Observed association between the metabolic-vascular pattern and mortality, supports the reported evidence on the relationship between metabolic syndrome and the likelihood of die [
40], although recently it has been suggested that this association can be mediated by factors such as frailty [
41,
42] and sleep disorders [
43]. Nevertheless, even controlling for frailty, disability and other variables, it has been found that the metabolic-vascular combination has an independent effect on survival rate among OA.
A secondary objective of this study was to evaluate the potential interaction effects of multimorbidity and frailty. Although we did not find a significant interaction between these conditions, evidence suggests that a causal connection could exist, given they share common physiopathological mechanisms [
15]. Even so, few studies have explored the possibility of a combined effect. Among them, Woo et al. (2014) found that combination of frailty and multimorbidity increased the risk of disability and death in OA [
16]. Future research with OA that deeply explore on different combinations of chronic conditions will help to understand the potential interaction of frailty and multimorbidity and their effects on diverse health outcomes.

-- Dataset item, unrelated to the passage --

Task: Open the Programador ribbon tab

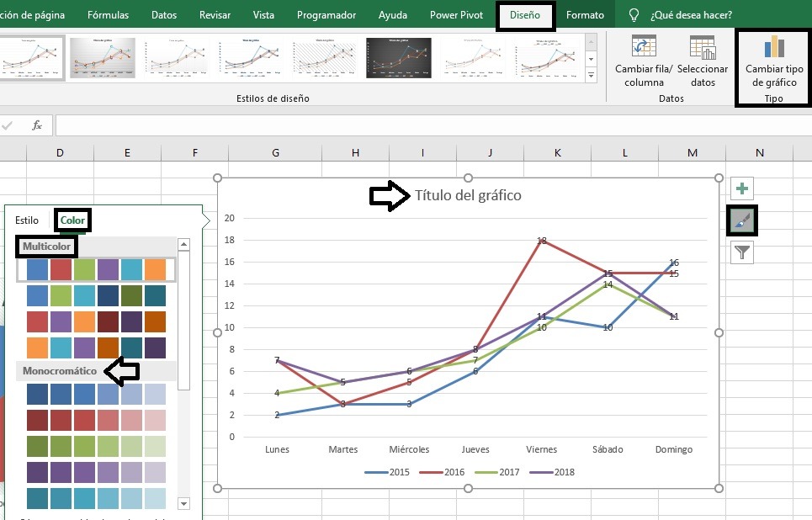Action: pyautogui.click(x=326, y=14)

The results of our study should be interpreted taking into account the following limitations. First, the analysis of multimorbidity was confined to the nine high burden chronic conditions utilized in SAGE; it did not include diseases such as chronic kidney failure, cancer, cardiac conditions and dyslipidemia, all prevalent in older Mexican adults. Nevertheless, various studies using larger, equal or lower number of CDs, have found similar multimorbidity patterns. Second, potential selection bias may have resulted from differences between the analytical sample and excluded OA. Respondents in the study proved somewhat more affluent than respondents excluded (see Additional file
2: Table S3), it is not clear how this could affect our results, although it is possible that people with a higher economic level have greater knowledge about their health status, and then our prevalence of multimorbidity patterns could be underestimated. If the above were true, then our associations could be somewhat biased.